Aim of the exercise » Which lines run from the line with "Политика конфиденциальности. [button]" through the line with "S'INSCRIRE (944, 2364)" in the entries below? Print them exactly, both ends included, and nothing more.

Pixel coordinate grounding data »
/---

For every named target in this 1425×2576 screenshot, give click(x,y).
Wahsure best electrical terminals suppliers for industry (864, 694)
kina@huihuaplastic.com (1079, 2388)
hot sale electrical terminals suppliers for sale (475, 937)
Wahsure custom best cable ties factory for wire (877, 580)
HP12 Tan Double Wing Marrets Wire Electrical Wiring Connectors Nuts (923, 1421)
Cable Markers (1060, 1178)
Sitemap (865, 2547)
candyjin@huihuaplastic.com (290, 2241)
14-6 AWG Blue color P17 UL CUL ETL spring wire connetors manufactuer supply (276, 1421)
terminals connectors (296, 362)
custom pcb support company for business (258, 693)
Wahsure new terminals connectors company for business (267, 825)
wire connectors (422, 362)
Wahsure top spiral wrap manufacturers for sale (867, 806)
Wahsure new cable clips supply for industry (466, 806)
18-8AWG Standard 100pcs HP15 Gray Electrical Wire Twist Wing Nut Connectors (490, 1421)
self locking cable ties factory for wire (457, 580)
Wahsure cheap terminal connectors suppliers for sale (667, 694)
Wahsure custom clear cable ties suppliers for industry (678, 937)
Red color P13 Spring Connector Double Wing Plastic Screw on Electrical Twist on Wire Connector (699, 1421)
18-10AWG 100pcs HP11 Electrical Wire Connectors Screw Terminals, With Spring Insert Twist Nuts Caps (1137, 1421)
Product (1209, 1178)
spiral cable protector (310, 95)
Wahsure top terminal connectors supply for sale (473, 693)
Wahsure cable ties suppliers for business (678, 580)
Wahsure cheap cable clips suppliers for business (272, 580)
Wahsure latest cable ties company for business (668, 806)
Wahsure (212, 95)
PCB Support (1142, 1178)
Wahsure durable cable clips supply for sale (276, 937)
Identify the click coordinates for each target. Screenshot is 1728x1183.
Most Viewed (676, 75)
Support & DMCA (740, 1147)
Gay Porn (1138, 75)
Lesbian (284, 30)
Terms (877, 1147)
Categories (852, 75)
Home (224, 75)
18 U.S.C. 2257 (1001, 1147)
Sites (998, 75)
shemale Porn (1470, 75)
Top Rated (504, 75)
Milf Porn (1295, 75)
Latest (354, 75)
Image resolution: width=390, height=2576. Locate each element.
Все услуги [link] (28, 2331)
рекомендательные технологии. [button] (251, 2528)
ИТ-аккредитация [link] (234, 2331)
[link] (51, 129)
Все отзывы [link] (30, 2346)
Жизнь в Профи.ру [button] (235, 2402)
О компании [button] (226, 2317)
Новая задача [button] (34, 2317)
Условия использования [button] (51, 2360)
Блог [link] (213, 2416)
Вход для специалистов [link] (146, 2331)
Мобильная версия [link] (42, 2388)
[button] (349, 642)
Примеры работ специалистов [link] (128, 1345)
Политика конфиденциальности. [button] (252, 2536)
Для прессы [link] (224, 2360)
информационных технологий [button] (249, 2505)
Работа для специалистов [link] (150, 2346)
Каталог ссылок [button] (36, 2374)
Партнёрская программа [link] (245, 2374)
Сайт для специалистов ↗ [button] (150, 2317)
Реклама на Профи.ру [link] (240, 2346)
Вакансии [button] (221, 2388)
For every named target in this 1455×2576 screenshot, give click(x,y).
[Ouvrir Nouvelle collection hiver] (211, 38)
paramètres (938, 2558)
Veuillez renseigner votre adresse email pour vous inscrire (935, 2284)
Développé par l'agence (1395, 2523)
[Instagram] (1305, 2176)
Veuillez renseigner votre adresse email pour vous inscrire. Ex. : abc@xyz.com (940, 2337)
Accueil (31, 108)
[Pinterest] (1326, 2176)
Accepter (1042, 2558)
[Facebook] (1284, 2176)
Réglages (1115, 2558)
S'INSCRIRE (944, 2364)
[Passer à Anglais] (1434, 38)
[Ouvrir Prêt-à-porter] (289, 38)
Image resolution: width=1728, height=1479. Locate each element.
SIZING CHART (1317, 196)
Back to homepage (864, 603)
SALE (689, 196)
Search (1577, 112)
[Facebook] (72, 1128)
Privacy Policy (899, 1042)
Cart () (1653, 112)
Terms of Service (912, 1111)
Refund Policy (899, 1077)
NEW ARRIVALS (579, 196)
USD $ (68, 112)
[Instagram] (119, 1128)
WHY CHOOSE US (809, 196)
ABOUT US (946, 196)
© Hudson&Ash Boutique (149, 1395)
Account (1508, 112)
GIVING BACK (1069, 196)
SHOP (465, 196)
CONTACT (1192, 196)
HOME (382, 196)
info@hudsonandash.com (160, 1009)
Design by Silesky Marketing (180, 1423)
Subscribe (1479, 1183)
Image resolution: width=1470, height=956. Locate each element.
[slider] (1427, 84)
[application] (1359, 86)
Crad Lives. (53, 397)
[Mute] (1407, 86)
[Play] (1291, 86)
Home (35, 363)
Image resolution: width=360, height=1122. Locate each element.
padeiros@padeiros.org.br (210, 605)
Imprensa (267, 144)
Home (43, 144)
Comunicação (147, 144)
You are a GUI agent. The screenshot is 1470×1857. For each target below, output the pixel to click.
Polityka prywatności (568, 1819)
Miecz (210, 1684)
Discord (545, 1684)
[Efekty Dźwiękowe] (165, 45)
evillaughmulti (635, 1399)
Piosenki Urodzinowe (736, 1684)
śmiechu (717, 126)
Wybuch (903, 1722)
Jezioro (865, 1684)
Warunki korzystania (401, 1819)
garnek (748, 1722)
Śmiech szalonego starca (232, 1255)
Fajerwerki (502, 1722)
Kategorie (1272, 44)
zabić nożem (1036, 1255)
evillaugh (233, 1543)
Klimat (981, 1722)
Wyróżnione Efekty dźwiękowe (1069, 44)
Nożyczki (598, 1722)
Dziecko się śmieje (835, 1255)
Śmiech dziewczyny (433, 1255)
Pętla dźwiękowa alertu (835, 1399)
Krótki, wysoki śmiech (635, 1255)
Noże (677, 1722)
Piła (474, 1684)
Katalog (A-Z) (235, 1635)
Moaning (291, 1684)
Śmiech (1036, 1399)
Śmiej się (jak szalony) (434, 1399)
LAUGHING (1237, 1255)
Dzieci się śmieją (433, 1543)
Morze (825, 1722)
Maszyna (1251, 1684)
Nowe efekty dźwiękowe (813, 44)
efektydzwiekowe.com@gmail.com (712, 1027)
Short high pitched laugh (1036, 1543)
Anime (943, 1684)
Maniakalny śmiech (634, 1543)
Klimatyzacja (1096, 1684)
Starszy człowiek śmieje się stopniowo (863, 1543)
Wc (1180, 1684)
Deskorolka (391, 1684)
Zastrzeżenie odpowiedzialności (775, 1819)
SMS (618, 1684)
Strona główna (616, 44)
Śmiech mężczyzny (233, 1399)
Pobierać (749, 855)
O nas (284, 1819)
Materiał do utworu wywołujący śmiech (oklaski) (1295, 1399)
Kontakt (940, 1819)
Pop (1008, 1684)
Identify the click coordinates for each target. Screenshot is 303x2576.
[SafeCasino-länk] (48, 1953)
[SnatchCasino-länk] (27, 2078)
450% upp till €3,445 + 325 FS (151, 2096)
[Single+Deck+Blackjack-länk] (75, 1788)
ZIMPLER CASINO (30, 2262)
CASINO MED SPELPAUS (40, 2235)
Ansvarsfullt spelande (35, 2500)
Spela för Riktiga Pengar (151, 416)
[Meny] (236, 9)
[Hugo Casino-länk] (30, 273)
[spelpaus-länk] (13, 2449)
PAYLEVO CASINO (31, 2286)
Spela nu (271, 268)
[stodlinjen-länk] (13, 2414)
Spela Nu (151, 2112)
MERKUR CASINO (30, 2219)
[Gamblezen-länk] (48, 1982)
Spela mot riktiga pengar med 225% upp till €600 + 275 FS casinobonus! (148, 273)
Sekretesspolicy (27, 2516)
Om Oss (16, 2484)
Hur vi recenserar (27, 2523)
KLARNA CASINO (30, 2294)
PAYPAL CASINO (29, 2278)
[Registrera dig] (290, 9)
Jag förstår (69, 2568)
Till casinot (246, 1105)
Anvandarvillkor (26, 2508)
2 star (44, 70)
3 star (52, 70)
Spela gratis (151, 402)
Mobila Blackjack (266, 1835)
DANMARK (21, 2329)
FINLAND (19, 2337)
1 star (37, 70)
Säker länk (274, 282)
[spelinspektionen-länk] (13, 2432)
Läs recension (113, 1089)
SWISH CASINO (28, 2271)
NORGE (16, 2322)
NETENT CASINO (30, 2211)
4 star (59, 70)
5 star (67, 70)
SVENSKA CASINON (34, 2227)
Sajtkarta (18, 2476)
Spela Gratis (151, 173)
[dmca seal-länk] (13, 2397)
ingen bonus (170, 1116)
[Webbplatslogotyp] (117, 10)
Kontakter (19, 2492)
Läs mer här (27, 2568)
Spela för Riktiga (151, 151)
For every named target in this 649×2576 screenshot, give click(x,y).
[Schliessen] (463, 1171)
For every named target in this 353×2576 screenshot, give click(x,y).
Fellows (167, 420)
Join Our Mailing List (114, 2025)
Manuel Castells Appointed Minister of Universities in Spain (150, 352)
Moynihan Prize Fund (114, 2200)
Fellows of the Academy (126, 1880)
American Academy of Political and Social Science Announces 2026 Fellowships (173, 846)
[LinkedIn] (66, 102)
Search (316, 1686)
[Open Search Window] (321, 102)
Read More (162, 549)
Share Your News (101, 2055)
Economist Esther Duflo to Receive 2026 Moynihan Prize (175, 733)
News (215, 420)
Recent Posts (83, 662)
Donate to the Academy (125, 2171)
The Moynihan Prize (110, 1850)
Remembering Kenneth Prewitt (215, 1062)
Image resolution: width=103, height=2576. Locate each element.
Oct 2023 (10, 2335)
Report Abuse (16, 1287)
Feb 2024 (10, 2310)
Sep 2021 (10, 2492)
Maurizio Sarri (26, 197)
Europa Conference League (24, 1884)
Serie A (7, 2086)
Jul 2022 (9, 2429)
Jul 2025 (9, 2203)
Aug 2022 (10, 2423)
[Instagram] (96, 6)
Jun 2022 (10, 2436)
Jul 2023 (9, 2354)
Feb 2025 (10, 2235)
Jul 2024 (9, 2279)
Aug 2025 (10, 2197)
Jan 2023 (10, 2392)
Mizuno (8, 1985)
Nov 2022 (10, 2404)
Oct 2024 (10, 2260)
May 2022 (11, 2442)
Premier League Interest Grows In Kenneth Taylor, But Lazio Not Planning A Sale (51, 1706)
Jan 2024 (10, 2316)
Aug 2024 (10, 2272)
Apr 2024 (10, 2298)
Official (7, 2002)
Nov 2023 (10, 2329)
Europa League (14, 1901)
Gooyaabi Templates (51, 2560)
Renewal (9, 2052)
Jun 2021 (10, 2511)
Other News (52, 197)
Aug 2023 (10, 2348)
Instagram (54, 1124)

\---

Output for this exercise »
Политика конфиденциальности. [button] (252, 2536)
Для прессы [link] (224, 2360)
информационных технологий [button] (249, 2505)
Работа для специалистов [link] (150, 2346)
Каталог ссылок [button] (36, 2374)
Партнёрская программа [link] (245, 2374)
Сайт для специалистов ↗ [button] (150, 2317)
Реклама на Профи.ру [link] (240, 2346)
Вакансии [button] (221, 2388)
For every named target in this 1455×2576 screenshot, give click(x,y).
[Ouvrir Nouvelle collection hiver] (211, 38)
paramètres (938, 2558)
Veuillez renseigner votre adresse email pour vous inscrire (935, 2284)
Développé par l'agence (1395, 2523)
[Instagram] (1305, 2176)
Veuillez renseigner votre adresse email pour vous inscrire. Ex. : abc@xyz.com (940, 2337)
Accueil (31, 108)
[Pinterest] (1326, 2176)
Accepter (1042, 2558)
[Facebook] (1284, 2176)
Réglages (1115, 2558)
S'INSCRIRE (944, 2364)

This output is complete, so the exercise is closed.